INSTRUCTIONS FOR THE TASK: Extract, unchanged, every line from the top of the material below through the line with "1879x569 pixels.", and no more.

MATERIAL FOR THE TASK:
▬▬▬▬▬▬

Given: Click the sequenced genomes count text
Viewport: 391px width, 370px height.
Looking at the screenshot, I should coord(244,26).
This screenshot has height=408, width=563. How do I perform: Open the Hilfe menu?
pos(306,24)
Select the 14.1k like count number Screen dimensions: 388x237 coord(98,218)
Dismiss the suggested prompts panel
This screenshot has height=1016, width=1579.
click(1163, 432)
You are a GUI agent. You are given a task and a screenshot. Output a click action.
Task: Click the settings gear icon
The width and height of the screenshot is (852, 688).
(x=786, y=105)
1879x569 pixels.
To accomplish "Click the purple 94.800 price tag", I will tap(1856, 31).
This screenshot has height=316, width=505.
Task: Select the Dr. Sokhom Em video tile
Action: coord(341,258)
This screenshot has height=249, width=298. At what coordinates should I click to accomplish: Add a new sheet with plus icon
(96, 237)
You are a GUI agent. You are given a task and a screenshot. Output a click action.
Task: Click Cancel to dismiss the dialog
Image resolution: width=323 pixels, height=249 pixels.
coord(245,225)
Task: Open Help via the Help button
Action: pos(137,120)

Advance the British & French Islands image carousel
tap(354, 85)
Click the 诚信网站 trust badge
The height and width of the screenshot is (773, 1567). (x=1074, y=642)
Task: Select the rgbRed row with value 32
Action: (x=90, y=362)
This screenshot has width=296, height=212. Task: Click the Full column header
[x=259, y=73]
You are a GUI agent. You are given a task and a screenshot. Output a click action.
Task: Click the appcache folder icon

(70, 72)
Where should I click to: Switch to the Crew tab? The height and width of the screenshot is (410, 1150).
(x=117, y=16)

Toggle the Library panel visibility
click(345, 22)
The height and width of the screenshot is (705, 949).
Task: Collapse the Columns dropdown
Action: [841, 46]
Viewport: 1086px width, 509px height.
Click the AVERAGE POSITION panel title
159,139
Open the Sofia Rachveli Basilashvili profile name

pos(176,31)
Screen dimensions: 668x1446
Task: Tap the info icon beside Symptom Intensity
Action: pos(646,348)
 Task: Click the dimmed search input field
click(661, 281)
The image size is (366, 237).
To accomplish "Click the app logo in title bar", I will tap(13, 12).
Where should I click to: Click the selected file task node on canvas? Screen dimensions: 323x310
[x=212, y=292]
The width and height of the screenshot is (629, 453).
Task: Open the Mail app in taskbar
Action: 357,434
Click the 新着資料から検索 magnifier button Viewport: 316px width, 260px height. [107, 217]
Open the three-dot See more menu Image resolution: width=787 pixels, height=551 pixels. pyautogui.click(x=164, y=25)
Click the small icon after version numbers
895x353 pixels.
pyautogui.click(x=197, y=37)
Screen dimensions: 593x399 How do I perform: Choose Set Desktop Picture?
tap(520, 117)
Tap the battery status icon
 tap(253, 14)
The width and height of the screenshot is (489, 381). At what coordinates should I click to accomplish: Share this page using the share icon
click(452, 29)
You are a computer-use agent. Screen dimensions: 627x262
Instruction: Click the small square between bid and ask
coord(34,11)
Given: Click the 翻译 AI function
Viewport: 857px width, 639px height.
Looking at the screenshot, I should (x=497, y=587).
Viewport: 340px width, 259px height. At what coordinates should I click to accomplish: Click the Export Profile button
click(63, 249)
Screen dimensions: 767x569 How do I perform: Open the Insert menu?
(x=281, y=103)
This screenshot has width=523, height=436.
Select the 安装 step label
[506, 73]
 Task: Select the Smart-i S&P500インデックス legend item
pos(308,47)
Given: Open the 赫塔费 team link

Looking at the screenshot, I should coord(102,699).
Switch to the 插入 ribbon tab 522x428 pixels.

▬▬▬▬▬▬

EXERCISE OUTPUT:
Given: Click the sequenced genomes count text
Viewport: 391px width, 370px height.
Looking at the screenshot, I should coord(244,26).
This screenshot has height=408, width=563. How do I perform: Open the Hilfe menu?
pos(306,24)
Select the 14.1k like count number Screen dimensions: 388x237 coord(98,218)
Dismiss the suggested prompts panel
This screenshot has height=1016, width=1579.
click(1163, 432)
You are a GUI agent. You are given a task and a screenshot. Output a click action.
Task: Click the settings gear icon
The width and height of the screenshot is (852, 688).
(x=786, y=105)
1879x569 pixels.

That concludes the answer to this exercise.